Task prompt: Copy the data below, swapping every "image size" for "screenshot size" and leaving everything else unchanged.
===============
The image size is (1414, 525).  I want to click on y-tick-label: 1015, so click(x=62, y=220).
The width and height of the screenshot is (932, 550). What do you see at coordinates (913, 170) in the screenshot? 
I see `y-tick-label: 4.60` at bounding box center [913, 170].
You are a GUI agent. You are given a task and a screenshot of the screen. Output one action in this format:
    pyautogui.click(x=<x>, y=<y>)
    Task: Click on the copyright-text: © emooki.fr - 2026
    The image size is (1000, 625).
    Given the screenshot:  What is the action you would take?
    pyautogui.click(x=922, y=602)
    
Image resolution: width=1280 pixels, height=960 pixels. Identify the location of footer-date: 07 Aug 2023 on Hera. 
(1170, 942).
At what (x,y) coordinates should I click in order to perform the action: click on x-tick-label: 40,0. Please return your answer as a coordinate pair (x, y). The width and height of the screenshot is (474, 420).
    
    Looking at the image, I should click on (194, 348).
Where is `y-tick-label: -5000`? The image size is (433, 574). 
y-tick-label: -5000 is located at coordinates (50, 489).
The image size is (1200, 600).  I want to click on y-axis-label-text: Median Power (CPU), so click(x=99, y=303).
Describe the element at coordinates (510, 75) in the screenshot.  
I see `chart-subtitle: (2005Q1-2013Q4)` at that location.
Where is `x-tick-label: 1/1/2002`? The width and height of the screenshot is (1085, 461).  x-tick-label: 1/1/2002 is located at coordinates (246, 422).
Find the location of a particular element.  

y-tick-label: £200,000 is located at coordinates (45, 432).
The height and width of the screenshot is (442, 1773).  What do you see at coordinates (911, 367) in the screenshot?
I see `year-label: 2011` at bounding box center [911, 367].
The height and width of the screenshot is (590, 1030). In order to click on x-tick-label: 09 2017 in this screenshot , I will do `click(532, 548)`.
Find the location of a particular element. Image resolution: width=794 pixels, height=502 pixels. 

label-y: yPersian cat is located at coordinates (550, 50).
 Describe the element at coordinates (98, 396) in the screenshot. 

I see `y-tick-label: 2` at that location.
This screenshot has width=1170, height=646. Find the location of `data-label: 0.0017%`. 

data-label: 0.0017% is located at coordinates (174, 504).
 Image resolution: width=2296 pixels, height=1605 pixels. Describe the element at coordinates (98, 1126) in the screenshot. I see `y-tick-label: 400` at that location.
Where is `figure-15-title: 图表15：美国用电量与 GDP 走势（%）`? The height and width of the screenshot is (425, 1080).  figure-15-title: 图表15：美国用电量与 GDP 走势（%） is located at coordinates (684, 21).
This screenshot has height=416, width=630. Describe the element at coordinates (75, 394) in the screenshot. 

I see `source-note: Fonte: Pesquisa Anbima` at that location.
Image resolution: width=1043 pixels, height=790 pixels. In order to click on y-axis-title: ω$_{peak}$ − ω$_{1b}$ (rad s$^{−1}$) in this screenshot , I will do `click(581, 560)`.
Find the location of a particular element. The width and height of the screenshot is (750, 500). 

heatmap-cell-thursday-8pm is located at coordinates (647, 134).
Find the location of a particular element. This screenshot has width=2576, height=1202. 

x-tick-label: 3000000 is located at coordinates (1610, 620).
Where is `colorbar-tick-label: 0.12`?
===============
Answer box:
The screenshot size is (1414, 525).  I want to click on y-tick-label: 1015, so click(x=62, y=220).
The width and height of the screenshot is (932, 550). What do you see at coordinates (913, 170) in the screenshot? 
I see `y-tick-label: 4.60` at bounding box center [913, 170].
You are a GUI agent. You are given a task and a screenshot of the screen. Output one action in this format:
    pyautogui.click(x=<x>, y=<y>)
    Task: Click on the copyright-text: © emooki.fr - 2026
    The screenshot size is (1000, 625).
    Given the screenshot:  What is the action you would take?
    pyautogui.click(x=922, y=602)
    
Image resolution: width=1280 pixels, height=960 pixels. Identify the location of footer-date: 07 Aug 2023 on Hera. 
(1170, 942).
At what (x,y) coordinates should I click in order to perform the action: click on x-tick-label: 40,0. Please return your answer as a coordinate pair (x, y). The width and height of the screenshot is (474, 420).
    
    Looking at the image, I should click on (194, 348).
Where is `y-tick-label: -5000`? The screenshot size is (433, 574). 
y-tick-label: -5000 is located at coordinates (50, 489).
The screenshot size is (1200, 600).  I want to click on y-axis-label-text: Median Power (CPU), so click(x=99, y=303).
Describe the element at coordinates (510, 75) in the screenshot.  
I see `chart-subtitle: (2005Q1-2013Q4)` at that location.
Where is `x-tick-label: 1/1/2002`? The width and height of the screenshot is (1085, 461).  x-tick-label: 1/1/2002 is located at coordinates (246, 422).
Find the location of a particular element.  

y-tick-label: £200,000 is located at coordinates (45, 432).
The height and width of the screenshot is (442, 1773).  What do you see at coordinates (911, 367) in the screenshot?
I see `year-label: 2011` at bounding box center [911, 367].
The height and width of the screenshot is (590, 1030). In order to click on x-tick-label: 09 2017 in this screenshot , I will do `click(532, 548)`.
Find the location of a particular element. Image resolution: width=794 pixels, height=502 pixels. 

label-y: yPersian cat is located at coordinates (550, 50).
 Describe the element at coordinates (98, 396) in the screenshot. 

I see `y-tick-label: 2` at that location.
This screenshot has width=1170, height=646. Find the location of `data-label: 0.0017%`. 

data-label: 0.0017% is located at coordinates (174, 504).
 Image resolution: width=2296 pixels, height=1605 pixels. Describe the element at coordinates (98, 1126) in the screenshot. I see `y-tick-label: 400` at that location.
Where is `figure-15-title: 图表15：美国用电量与 GDP 走势（%）`? The height and width of the screenshot is (425, 1080).  figure-15-title: 图表15：美国用电量与 GDP 走势（%） is located at coordinates (684, 21).
This screenshot has height=416, width=630. Describe the element at coordinates (75, 394) in the screenshot. 

I see `source-note: Fonte: Pesquisa Anbima` at that location.
Image resolution: width=1043 pixels, height=790 pixels. In order to click on y-axis-title: ω$_{peak}$ − ω$_{1b}$ (rad s$^{−1}$) in this screenshot , I will do `click(581, 560)`.
Find the location of a particular element. The width and height of the screenshot is (750, 500). 

heatmap-cell-thursday-8pm is located at coordinates (647, 134).
Find the location of a particular element. This screenshot has width=2576, height=1202. 

x-tick-label: 3000000 is located at coordinates (1610, 620).
Where is `colorbar-tick-label: 0.12`?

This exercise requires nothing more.